Listed entries |
——————————

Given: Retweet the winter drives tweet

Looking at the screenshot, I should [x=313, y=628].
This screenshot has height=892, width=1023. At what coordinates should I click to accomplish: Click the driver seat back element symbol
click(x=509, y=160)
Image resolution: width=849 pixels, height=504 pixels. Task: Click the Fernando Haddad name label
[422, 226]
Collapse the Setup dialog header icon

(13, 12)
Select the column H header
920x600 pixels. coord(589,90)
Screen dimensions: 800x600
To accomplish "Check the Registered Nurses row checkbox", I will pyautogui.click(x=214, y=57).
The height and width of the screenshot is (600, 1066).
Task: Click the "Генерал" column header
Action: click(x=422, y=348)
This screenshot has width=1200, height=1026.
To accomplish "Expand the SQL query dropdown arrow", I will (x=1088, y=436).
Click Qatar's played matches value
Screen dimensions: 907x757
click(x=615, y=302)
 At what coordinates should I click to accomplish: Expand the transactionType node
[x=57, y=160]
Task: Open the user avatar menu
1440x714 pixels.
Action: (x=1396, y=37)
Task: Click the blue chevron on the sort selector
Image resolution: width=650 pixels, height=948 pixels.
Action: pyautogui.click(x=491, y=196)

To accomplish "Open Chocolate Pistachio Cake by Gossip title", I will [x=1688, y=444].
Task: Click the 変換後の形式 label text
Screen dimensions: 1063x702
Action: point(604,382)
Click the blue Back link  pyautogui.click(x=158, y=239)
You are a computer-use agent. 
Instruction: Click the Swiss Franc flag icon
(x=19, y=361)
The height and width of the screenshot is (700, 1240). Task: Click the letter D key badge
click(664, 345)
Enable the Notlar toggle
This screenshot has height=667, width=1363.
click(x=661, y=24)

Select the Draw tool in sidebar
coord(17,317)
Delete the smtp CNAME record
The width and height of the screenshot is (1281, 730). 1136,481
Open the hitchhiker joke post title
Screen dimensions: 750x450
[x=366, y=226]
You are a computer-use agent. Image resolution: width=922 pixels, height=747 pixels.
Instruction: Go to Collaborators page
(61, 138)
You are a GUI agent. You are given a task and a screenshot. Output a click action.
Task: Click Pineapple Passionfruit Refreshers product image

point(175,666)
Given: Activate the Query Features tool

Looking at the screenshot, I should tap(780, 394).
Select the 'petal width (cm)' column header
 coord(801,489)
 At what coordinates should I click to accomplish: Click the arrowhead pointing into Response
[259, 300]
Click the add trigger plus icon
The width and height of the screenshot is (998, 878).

——————————

Exercise requirements |
From the entries above, copy every line that holds the word "computer".

Output of the task |
You are a computer-use agent. 
You are a computer-use agent. Image resolution: width=922 pixels, height=747 pixels.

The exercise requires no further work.